The Fundamentals of Distribution Plots
As a data science fresher, it can be tricky to identify the best plot type for a given dataset and scenario. To help we’ve put together a few handy articles explaining what each type of data visualization can be used for. Here are some other articles that you might find useful:
Distribution Plots are useful tools that can help you visualize data, and can give insight into the different ways your data has been distributed. Some of the different types of distribution plots are histograms, box plots, density plots and violin plots, which one to choose will depend on your data and required outcomes.
For a single variable, a histogram is effective. For multiple variables, you can either use a box plot or a violin plot. The violin plot visualizes the densities of your variables, whereas the box plot just visualizes the median, the interquartile range, and the range for each variable.
First, we will take a deeper look into a histogram and understand the features, uses, and best practices of the violin plot.
What is a Histogram and what is it used for?
A histogram visualizes the distribution of a single numerical variable. Each bar represents the frequency for a certain interval. Histograms help get an estimate of statistical measures. You see where values are concentrated, and you can easily detect outliers.
You can either plot a histogram with absolute frequency values or, alternatively, normalize your histogram. If you want to compare distributions of multiple variables, you can use different colors for the bars.
Histograms are primarily used into gaining insights into understanding the underlying distribution of a dataset. The following diagram shows the distribution of the Intelligence Quotient (IQ) for a test group.
The dashed lines represent the standard deviation on each side of the mean (the solid line):
The above figure shows the distribution of IQ for a test group of hundred adults.
One of the best design practices is to try different numbers of bins like data intervals since the main shape of the histogram varies quite significantly.
What is a Density Plot and what is it used for?
A density plot shows the distribution of a numerical variable. It is a variation of a histogram that uses kernel smoothing, allowing for smoother distributions. One advantage these have over histograms is that density plots are better at determining the distribution shape since the distribution shape for histograms heavily depends on the number of bins (data intervals).
The density plot is primarily used for comparing the distribution of several variables by plotting the density on the same axis and using different colors. The following diagram shows a density plot for multiple variables such as height and density.
The above figure shows a density plot between Density and Height
The above figure shows a basic multi-density plot
What is a Box plot and what is it used for?
A box plot shows multiple statistical measurements and extends from the lower to the upper quartile values of the data, thus allowing us to visualize the interquartile range (IQR). The horizontal line within the box denotes the median.
The parallel extending lines from the boxes are called whiskers; they indicate the variability outside the lower and upper quartiles. There is also an option to show data outliers, usually as circles or diamonds, past the end of the whiskers.

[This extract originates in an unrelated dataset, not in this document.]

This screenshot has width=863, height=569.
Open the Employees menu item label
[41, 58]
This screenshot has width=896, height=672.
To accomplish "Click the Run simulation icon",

Box plots are primarily used in comparing statistical measures for multiple variables or groups. Here is the following diagram that shows a basic box plot that shows the height of a group of people:
The above figure showcases a box plot for a single variable
The following diagram shows a basic box plot for multiple variables. In this case, it shows heights for two different groups – adults and non-adults:
The above figure showcases a box plot for multiple variables.
What is a Violin Plot and what is it used for?
Violin plots are a combination of box plots and density plots. Both the statistical measures and the distribution are visualized. The thick black bar in the center represents the interquartile range, while the thin black line corresponds to the whiskers in a box plot. The white dot indicates the median. On both sides of the centerline, the density is visualized.
The violin plots are used in comparing statistical measures and the density for multiple variables or groups. The following diagram shows a violin plot for a single variable and shows how students have performed in Math:
The above figure showcases a violin plot for a single variable (Math)
From the preceding diagram, we can analyze that most of the students have scored around 40-60 on the Math test. The following diagram shows a violin plot for two variables and shows the performance of students in English and Math:
The above figure showcases the violin plot for multiple variables (English and Math)
From the preceding diagram, we can say that on average, the students scored more in English than in Math, but the highest score was secured in Math.
The following diagram shows a violin plot for a single variable divided into three groups, and shows the performance of three divisions of students in English based on their scores:
The above figure showcases the violin plot with multiple categories for three groups of students
From the preceding diagram, we can note that on average, division C has scored the highest, division B has scored the lowest, and division A is, on average, in between divisions B and C. The best design practices for violin plots are to scale the axes accordingly so that the distribution is clearly visible and not flat.
Conclusion:
Histograms, violin plots, density plots, and box plots are the different types of distribution plots that can be used in visualizing data effectively.